*EXCERPTED DATA:*

>> start

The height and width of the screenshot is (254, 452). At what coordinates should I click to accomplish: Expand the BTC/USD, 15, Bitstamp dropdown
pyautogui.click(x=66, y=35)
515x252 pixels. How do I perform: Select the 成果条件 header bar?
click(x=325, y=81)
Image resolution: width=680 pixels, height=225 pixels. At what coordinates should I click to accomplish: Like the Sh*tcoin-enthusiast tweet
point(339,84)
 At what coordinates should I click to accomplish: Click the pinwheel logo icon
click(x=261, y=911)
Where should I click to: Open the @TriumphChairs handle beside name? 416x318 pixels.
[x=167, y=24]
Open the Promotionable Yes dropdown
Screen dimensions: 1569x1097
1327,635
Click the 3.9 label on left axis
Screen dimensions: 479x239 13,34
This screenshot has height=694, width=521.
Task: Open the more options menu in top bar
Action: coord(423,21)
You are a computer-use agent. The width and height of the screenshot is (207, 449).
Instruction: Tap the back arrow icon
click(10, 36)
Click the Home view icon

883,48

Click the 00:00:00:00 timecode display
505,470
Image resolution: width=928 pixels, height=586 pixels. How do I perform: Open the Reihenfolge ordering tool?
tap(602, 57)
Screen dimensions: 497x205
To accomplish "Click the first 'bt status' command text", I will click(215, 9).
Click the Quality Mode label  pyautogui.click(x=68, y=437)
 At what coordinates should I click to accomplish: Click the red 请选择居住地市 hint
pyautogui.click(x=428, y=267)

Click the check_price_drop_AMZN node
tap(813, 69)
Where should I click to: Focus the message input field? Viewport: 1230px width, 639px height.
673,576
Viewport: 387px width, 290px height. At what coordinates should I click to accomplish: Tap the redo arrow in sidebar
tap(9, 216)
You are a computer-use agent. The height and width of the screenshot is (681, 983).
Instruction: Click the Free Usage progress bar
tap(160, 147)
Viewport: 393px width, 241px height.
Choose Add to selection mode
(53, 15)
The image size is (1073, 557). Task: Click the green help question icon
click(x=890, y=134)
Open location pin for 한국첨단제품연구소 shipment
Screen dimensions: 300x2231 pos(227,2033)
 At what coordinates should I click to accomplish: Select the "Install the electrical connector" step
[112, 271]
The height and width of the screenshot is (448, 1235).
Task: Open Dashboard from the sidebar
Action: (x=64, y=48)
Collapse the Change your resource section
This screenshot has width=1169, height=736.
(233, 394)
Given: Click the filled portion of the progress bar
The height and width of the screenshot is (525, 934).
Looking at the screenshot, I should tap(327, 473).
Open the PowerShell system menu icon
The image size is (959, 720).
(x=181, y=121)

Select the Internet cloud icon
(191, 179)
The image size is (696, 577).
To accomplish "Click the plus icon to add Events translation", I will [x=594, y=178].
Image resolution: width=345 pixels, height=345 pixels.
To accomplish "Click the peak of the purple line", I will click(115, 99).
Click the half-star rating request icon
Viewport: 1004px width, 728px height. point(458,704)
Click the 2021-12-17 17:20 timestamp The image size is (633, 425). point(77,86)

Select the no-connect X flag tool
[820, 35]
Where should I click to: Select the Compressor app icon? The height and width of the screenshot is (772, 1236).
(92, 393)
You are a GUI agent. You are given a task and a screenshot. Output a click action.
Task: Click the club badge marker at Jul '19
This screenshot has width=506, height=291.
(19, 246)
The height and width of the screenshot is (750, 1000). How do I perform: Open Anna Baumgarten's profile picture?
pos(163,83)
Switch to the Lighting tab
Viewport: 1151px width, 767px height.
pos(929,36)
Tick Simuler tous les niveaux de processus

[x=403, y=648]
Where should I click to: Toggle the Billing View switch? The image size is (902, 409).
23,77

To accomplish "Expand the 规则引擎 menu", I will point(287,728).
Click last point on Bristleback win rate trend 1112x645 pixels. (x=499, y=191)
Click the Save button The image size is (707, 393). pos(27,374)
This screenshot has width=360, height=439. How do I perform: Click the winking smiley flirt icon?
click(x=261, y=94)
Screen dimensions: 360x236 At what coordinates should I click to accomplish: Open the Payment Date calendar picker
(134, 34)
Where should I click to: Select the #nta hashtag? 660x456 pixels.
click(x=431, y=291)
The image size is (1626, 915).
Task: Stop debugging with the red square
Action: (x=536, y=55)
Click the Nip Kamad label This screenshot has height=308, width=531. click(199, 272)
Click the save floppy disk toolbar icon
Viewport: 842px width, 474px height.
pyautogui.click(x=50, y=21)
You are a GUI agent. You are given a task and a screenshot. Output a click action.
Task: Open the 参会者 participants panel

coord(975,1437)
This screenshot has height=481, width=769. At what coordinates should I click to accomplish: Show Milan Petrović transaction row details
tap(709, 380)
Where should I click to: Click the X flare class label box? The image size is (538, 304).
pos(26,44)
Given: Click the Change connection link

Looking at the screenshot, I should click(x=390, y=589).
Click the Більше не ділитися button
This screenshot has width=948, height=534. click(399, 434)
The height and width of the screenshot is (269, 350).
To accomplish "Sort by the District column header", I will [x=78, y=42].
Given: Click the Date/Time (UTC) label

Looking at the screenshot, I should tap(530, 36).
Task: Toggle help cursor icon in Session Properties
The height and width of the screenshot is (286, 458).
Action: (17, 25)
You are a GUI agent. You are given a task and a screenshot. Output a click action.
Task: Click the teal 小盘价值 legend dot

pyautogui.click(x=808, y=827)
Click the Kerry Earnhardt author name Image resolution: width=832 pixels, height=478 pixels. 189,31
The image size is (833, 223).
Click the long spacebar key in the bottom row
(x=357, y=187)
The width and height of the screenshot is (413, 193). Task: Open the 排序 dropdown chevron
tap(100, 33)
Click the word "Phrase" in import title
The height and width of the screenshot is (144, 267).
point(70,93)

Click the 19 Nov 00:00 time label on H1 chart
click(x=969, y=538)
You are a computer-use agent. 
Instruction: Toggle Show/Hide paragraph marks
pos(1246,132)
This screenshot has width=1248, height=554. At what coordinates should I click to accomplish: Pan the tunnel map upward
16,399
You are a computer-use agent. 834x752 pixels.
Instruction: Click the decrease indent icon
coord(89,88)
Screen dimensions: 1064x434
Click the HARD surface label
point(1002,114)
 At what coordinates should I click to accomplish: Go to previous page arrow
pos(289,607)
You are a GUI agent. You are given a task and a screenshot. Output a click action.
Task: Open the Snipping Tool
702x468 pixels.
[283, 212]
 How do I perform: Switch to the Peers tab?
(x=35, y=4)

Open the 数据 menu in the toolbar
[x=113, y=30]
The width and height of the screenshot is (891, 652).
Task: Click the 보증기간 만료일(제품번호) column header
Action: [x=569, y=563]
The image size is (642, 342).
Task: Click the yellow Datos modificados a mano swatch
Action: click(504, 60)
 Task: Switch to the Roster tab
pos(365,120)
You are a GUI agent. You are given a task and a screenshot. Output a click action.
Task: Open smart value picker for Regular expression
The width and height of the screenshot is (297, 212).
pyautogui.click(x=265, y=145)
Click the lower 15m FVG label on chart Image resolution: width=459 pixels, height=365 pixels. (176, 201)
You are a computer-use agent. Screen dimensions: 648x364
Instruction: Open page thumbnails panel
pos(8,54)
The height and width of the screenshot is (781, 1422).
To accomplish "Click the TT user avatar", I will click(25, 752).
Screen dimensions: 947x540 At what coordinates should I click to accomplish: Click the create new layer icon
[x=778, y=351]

>> end

*WHAT THE TASK ASKS:* Put every line of the entries above into a JSON array of strings, one string per line, with blank lines left out.

*SOLUTION TO THE PROBLEM:*
[
  "The height and width of the screenshot is (254, 452). At what coordinates should I click to accomplish: Expand the BTC/USD, 15, Bitstamp dropdown",
  "pyautogui.click(x=66, y=35)",
  "515x252 pixels. How do I perform: Select the 成果条件 header bar?",
  "click(x=325, y=81)",
  "Image resolution: width=680 pixels, height=225 pixels. At what coordinates should I click to accomplish: Like the Sh*tcoin-enthusiast tweet",
  "point(339,84)",
  " At what coordinates should I click to accomplish: Click the pinwheel logo icon",
  "click(x=261, y=911)",
  "Where should I click to: Open the @TriumphChairs handle beside name? 416x318 pixels.",
  "[x=167, y=24]",
  "Open the Promotionable Yes dropdown",
  "Screen dimensions: 1569x1097",
  "1327,635",
  "Click the 3.9 label on left axis",
  "Screen dimensions: 479x239 13,34",
  "This screenshot has height=694, width=521.",
  "Task: Open the more options menu in top bar",
  "Action: coord(423,21)",
  "You are a computer-use agent. The width and height of the screenshot is (207, 449).",
  "Instruction: Tap the back arrow icon",
  "click(10, 36)",
  "Click the Home view icon",
  "883,48",
  "Click the 00:00:00:00 timecode display",
  "505,470",
  "Image resolution: width=928 pixels, height=586 pixels. How do I perform: Open the Reihenfolge ordering tool?",
  "tap(602, 57)",
  "Screen dimensions: 497x205",
  "To accomplish \"Click the first 'bt status' command text\", I will click(215, 9).",
  "Click the Quality Mode label  pyautogui.click(x=68, y=437)",
  " At what coordinates should I click to accomplish: Click the red 请选择居住地市 hint",
  "pyautogui.click(x=428, y=267)",
  "Click the check_price_drop_AMZN node",
  "tap(813, 69)",
  "Where should I click to: Focus the message input field? Viewport: 1230px width, 639px height.",
  "673,576",
  "Viewport: 387px width, 290px height. At what coordinates should I click to accomplish: Tap the redo arrow in sidebar",
  "tap(9, 216)",
  "You are a computer-use agent. The height and width of the screenshot is (681, 983).",
  "Instruction: Click the Free Usage progress bar",
  "tap(160, 147)",
  "Viewport: 393px width, 241px height.",
  "Choose Add to selection mode",
  "(53, 15)",
  "The image size is (1073, 557). Task: Click the green help question icon",
  "click(x=890, y=134)",
  "Open location pin for 한국첨단제품연구소 shipment",
  "Screen dimensions: 300x2231 pos(227,2033)",
  " At what coordinates should I click to accomplish: Select the \"Install the electrical connector\" step",
  "[112, 271]",
  "The height and width of the screenshot is (448, 1235).",
  "Task: Open Dashboard from the sidebar",
  "Action: (x=64, y=48)",
  "Collapse the Change your resource section",
  "This screenshot has width=1169, height=736.",
  "(233, 394)",
  "Given: Click the filled portion of the progress bar",
  "The height and width of the screenshot is (525, 934).",
  "Looking at the screenshot, I should tap(327, 473).",
  "Open the PowerShell system menu icon",
  "The image size is (959, 720).",
  "(x=181, y=121)",
  "Select the Internet cloud icon",
  "(191, 179)",
  "The image size is (696, 577).",
  "To accomplish \"Click the plus icon to add Events translation\", I will [x=594, y=178].",
  "Image resolution: width=345 pixels, height=345 pixels.",
  "To accomplish \"Click the peak of the purple line\", I will click(115, 99).",
  "Click the half-star rating request icon",
  "Viewport: 1004px width, 728px height. point(458,704)",
  "Click the 2021-12-17 17:20 timestamp The image size is (633, 425). point(77,86)",
  "Select the no-connect X flag tool",
  "[820, 35]",
  "Where should I click to: Select the Compressor app icon? The height and width of the screenshot is (772, 1236).",
  "(92, 393)",
  "You are a GUI agent. You are given a task and a screenshot. Output a click action.",
  "Task: Click the club badge marker at Jul '19",
  "This screenshot has width=506, height=291.",
  "(19, 246)",
  "The height and width of the screenshot is (750, 1000). How do I perform: Open Anna Baumgarten's profile picture?",
  "pos(163,83)",
  "Switch to the Lighting tab",
  "Viewport: 1151px width, 767px height.",
  "pos(929,36)",
  "Tick Simuler tous les niveaux de processus",
  "[x=403, y=648]",
  "Where should I click to: Toggle the Billing View switch? The image size is (902, 409).",
  "23,77",
  "To accomplish \"Expand the 规则引擎 menu\", I will point(287,728).",
  "Click last point on Bristleback win rate trend 1112x645 pixels. (x=499, y=191)",
  "Click the Save button The image size is (707, 393). pos(27,374)",
  "This screenshot has width=360, height=439. How do I perform: Click the winking smiley flirt icon?",
  "click(x=261, y=94)",
  "Screen dimensions: 360x236 At what coordinates should I click to accomplish: Open the Payment Date calendar picker",
  "(134, 34)",
  "Where should I click to: Select the #nta hashtag? 660x456 pixels.",
  "click(x=431, y=291)",
  "The image size is (1626, 915).",
  "Task: Stop debugging with the red square",
  "Action: (x=536, y=55)",
  "Click the Nip Kamad label This screenshot has height=308, width=531. click(199, 272)",
  "Click the save floppy disk toolbar icon",
  "Viewport: 842px width, 474px height.",
  "pyautogui.click(x=50, y=21)",
  "You are a GUI agent. You are given a task and a screenshot. Output a click action.",
  "Task: Open the 参会者 participants panel",
  "coord(975,1437)",
  "This screenshot has height=481, width=769. At what coordinates should I click to accomplish: Show Milan Petrović transaction row details",
  "tap(709, 380)",
  "Where should I click to: Click the X flare class label box? The image size is (538, 304).",
  "pos(26,44)",
  "Given: Click the Change connection link",
  "Looking at the screenshot, I should click(x=390, y=589).",
  "Click the Більше не ділитися button",
  "This screenshot has width=948, height=534. click(399, 434)",
  "The height and width of the screenshot is (269, 350).",
  "To accomplish \"Sort by the District column header\", I will [x=78, y=42].",
  "Given: Click the Date/Time (UTC) label",
  "Looking at the screenshot, I should tap(530, 36).",
  "Task: Toggle help cursor icon in Session Properties",
  "The height and width of the screenshot is (286, 458).",
  "Action: (17, 25)",
  "You are a GUI agent. You are given a task and a screenshot. Output a click action.",
  "Task: Click the teal 小盘价值 legend dot",
  "pyautogui.click(x=808, y=827)",
  "Click the Kerry Earnhardt author name Image resolution: width=832 pixels, height=478 pixels. 189,31",
  "The image size is (833, 223).",
  "Click the long spacebar key in the bottom row",
  "(x=357, y=187)",
  "The width and height of the screenshot is (413, 193). Task: Open the 排序 dropdown chevron",
  "tap(100, 33)",
  "Click the word \"Phrase\" in import title",
  "The height and width of the screenshot is (144, 267).",
  "point(70,93)",
  "Click the 19 Nov 00:00 time label on H1 chart",
  "click(x=969, y=538)",
  "You are a computer-use agent. ",
  "Instruction: Toggle Show/Hide paragraph marks",
  "pos(1246,132)",
  "This screenshot has width=1248, height=554. At what coordinates should I click to accomplish: Pan the tunnel map upward",
  "16,399",
  "You are a computer-use agent. 834x752 pixels.",
  "Instruction: Click the decrease indent icon",
  "coord(89,88)",
  "Screen dimensions: 1064x434",
  "Click the HARD surface label",
  "point(1002,114)",
  " At what coordinates should I click to accomplish: Go to previous page arrow",
  "pos(289,607)",
  "You are a GUI agent. You are given a task and a screenshot. Output a click action.",
  "Task: Open the Snipping Tool",
  "702x468 pixels.",
  "[283, 212]",
  " How do I perform: Switch to the Peers tab?",
  "(x=35, y=4)",
  "Open the 数据 menu in the toolbar",
  "[x=113, y=30]",
  "The width and height of the screenshot is (891, 652).",
  "Task: Click the 보증기간 만료일(제품번호) column header",
  "Action: [x=569, y=563]",
  "The image size is (642, 342).",
  "Task: Click the yellow Datos modificados a mano swatch",
  "Action: click(504, 60)",
  " Task: Switch to the Roster tab",
  "pos(365,120)",
  "You are a GUI agent. You are given a task and a screenshot. Output a click action.",
  "Task: Open smart value picker for Regular expression",
  "The width and height of the screenshot is (297, 212).",
  "pyautogui.click(x=265, y=145)",
  "Click the lower 15m FVG label on chart Image resolution: width=459 pixels, height=365 pixels. (176, 201)",
  "You are a computer-use agent. Screen dimensions: 648x364",
  "Instruction: Open page thumbnails panel",
  "pos(8,54)",
  "The height and width of the screenshot is (781, 1422).",
  "To accomplish \"Click the TT user avatar\", I will click(25, 752).",
  "Screen dimensions: 947x540 At what coordinates should I click to accomplish: Click the create new layer icon",
  "[x=778, y=351]"
]